Tuesday, February 12, 2008

Lent 2 - Layreader Homilies

Having been asked to write homilies on the Sunday Lessons at Morning and Evening Prayer for the use of layreaders has caused me to spend a lot of time meditating on these reading. I'm not as far ahead as I intended, partly because the lessons for lent have so challenged me personally as I've been writing. They are currently posted from the First Sunday of Advent up through the Second of Lent (this week coming), at

http://public.box.net/pastored59658

This week I felt impressed to post the text of one of the four messages below.

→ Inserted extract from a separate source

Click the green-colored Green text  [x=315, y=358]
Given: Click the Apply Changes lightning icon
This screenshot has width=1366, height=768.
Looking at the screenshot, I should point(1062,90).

Lent 2, second set for Morning Prayer
First Lesson: Ezek 18:1-4, 25-32
Second Lesson: Matt 5:27-37

Whatever became of sin?
Didn't it used to be that there were certain things
that God Himself had forbidden?
Wasn't there a limit to what mankind could do?
Wasn't there a thing called "guilt"?
Weren't there actions to be ashamed of?
Weren't there consequences of committing sin?
Didn't we get ourselves into such trouble
that we needed a Savior?
That was the reason for the Cross, wasn't it?,
and yet . . .

The idea of sin isn't fashionable anymore.
Personal responsibility has gone out of style,
as has the whole idea of objective right and wrong.
There's a saying
that has become the guiding principle
for certain foolish people
that call themselves Satanists:

"Do what you will, and it hurt none,
is the whole of the law."

The Christian conscience knows, deep within,
that there is something terribly, even frighteningly,
wrong with that,
something that makes it fitting
for the worshipers of evil,
but the current secular world has embraced it.
We hear a lot of talk about "choice"
as if that were the guiding principle of the universe,
and for those whose choices are seen as hurtful,
well, there is the therapeutic model --

"The devil made me do it"

Or, as we moderns would read "devil':
some kind of mental illness, chemical imbalance,
or societal inequity
(poverty, oppression, whatever)
makes it inevitable that such things happen.

"Mistakes were made," say the politicians,
but no one admits to making them

So sin is not sin and doesn't need to be forgiven.
It's just illness and only needs treatment.

But there is sin.
God has spoken,
and what He has declared to be right is right,
and what He has declared to be wrong is wrong.
Righteousness is not defined
by what we figure out,
but by what God has said,
and sin,
regardless of how we come to be tempted by it,
is the responsibility of the sinner and none other,
and sin has consequences.

As Ezekiel said in our Old Testament Lesson:
"The soul that sinneth, it shall die"
and as St. Paul wrote to the Roman Christians:
"The wages of sin is death..."
Note the words of Our Lord in St. Matthew's Gospel.
We heard them read today.
Our loving Jesus who came to give His life for us
did not consider sin to be a small thing.
Which of us has not looked lustfully on another?
How many do we know who have been divorced
for just such reasons as our Lord condemns?
And can we all be trusted to speak truth
without the assurance of an oath or guarantee?
Our Lord speaks strongly.
Pluck out your eye,
cut off your hand,
do whatever it takes to avoid the pains of hell.
Hell, there's another unfashionable idea.
We won't go into that now, but suffice it to say
that sin does indeed have terrible consequences.

but hear what Ezekiel had to say:
"When a righteous man
turneth away from his righteousness,
and committeth iniquity, and dieth in them;
for his iniquity that he hath done shall he die.
Again, when the wicked man turneth away
from his wickedness that he hath committed,
and doeth that which is lawful and right,
he shall save his soul alive.
... he shall surely live, he shall not die."

and what Our Lord said in John 3, verse 16:
"God so loved the world,
that he gave his only begotten Son,
that whosoever believeth in Him
should not perish,
but have everlasting life."
Lent is about sin.
It is about repentance.
It is about amendment of life.
But, above all, it is about forgiveness,
the forgiveness won by His Cross and Resurrection,
given to those who repent and follow.

Let us pray.

Almighty God, Father of all mercies,
grant that we may have knowledge of our sins
and wickedness,
that we may turn from them unto thy divine mercy,
and that, by the power of Thy Holy Spirit,
we may know thy forgiveness,
through the Cross of Our Lord Jesus Christ,
who liveth and reigneth with thee
and the same Spirit,
ever one God, world without end. Amen.